During his short 16-month rule, Struensee made reforms that strengthened his own personal power, such as abolishing the council of state and Norwegian viceroyship, dismissing all department heads, and appointing himself as maître des requêtes. with his authoritarian cabinet, with himself as the one supreme authority in the state, he issued 1.069 cabinet orders and reforms Some of his reforms included; the abolition of torture, unfree labor and several holidays, but he also re-organized and reduced the Royal Danish Army.

== Prussian model ==

"The Time of Struensee" coincided with the reign of Frederick the Great who reformed his own military enabling Prussia to act as a great power. Struensee, who himself was born and raised in Halle, Prussia was heavily interested in the new Prussian militarism He, along with Claude Louis, Comte de Saint-Germain, who had been Danish Secretary of War for the Army and had previously served Prussia during the Seven Years' War, re-organised the Danish military by imitating the new Prussian Model during the 1760s and 1770s

One of these reforms, was the abolishment of the Royal Life Guards. First to be disbanded were the Cavalry regiments of the Royal Life Guard in May 1771, followed by the Foot regiments of the Guard in December the same year.

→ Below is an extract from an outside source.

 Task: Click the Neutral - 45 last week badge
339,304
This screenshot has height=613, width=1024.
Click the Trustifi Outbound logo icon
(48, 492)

Saint-German argued that the life guards were parade units of the royal household, and were without real military significance. On the other hand, the people against the abolition argued that the Royal Life Guard consisted of native Danes and Norwegians, in contrast to the rest of the Danish army which was primarily recruited from enlisted foreigners mainly from German States. The public had seen this employment of mercenaries as a Germanisation of Denmark-Norway. This meant that the news of the abolishment of the Royal Life Guard on 24 December 1771, were not well received.

== Mutiny ==

Illustration of the uniforms of the Royal Danish Horse Guards from 1800-1813
The Royal Life Guards expressed their outrage by shouting "The guards or resign" on the festive day. When a grenadier regiment came to replace them, the Life Guards forced the grenadiers out of the Christiansborg Palace with their bayonets. The turmoil spread to Kongens Nytorv and surrounding streets and the situation was soon out of control. The revolt was supported by many Copenhageners who were also dissatisfied with Struensee's reforms. The guards marched to Frederiksborg Castle to negotiate with king Christian. Struensee, who feared the mutiny, was quick to accept the demands of the soldiers. On the evening of 24 December, the military commander of Copenhagen received orders to "clear" the castle square for guards before dawn, by any means necessary.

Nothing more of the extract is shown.